--- start DATA SECTION ---

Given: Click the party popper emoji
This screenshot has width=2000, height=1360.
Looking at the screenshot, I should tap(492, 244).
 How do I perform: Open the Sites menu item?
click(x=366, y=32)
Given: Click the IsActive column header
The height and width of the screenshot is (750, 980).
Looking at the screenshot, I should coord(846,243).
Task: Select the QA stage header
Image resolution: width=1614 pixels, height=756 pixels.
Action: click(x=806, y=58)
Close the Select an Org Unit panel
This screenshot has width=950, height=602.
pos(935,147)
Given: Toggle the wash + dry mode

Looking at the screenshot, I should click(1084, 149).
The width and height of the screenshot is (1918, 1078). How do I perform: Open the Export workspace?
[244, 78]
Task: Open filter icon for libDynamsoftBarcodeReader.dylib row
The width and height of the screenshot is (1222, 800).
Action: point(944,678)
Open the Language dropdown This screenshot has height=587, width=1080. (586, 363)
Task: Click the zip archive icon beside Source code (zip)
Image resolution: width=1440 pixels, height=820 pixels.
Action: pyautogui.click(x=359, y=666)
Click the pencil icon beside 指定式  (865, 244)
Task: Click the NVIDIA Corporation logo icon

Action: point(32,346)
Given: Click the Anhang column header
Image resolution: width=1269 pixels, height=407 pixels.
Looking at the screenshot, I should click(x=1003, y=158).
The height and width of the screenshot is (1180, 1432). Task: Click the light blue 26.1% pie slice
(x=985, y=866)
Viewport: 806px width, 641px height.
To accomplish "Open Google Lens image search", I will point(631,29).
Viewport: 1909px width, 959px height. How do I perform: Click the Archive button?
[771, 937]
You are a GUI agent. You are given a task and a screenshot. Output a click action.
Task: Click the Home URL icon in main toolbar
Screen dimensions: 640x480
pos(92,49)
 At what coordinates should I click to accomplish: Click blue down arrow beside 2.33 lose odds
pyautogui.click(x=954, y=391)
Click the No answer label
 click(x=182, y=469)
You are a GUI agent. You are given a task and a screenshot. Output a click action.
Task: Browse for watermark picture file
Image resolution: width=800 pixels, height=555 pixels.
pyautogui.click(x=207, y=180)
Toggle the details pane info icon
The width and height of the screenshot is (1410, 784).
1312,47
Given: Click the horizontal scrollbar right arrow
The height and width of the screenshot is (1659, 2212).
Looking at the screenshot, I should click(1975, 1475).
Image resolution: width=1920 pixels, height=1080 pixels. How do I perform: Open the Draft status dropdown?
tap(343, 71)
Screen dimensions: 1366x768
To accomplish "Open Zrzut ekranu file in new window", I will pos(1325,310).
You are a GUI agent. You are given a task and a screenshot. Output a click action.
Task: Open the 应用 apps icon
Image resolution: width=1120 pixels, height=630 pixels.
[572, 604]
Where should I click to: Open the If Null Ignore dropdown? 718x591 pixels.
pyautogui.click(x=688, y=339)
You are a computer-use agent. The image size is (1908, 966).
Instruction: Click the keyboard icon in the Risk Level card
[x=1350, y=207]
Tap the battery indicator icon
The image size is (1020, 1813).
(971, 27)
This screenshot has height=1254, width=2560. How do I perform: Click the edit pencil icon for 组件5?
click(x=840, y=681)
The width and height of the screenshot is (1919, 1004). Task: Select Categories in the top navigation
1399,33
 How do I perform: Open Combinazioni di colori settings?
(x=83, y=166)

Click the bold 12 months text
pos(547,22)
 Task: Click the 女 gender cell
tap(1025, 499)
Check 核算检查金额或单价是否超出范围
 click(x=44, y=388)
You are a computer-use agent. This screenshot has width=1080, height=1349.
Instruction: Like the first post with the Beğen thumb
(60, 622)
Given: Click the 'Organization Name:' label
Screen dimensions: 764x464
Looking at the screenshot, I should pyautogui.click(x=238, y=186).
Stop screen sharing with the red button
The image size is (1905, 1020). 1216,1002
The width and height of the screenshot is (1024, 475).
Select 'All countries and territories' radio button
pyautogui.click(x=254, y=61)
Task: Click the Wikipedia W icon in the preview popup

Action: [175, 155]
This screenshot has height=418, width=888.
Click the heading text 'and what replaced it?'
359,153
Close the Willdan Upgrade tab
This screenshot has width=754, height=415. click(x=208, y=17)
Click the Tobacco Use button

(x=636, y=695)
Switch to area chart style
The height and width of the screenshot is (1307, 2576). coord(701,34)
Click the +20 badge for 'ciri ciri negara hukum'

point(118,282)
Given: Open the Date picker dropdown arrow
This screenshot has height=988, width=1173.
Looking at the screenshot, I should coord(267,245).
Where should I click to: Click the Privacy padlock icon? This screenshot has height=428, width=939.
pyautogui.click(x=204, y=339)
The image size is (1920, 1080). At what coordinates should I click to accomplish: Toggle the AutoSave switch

--- end DATA SECTION ---

▸ **GIVEN REQUEST**:
Pick out every line in the listing above that contains the string "what", treating uppercase and lowercase as different.

▸ **SOLUTION TO THIS TASK**:
 At what coordinates should I click to accomplish: Click blue down arrow beside 2.33 lose odds
Click the heading text 'and what replaced it?'
The image size is (1920, 1080). At what coordinates should I click to accomplish: Toggle the AutoSave switch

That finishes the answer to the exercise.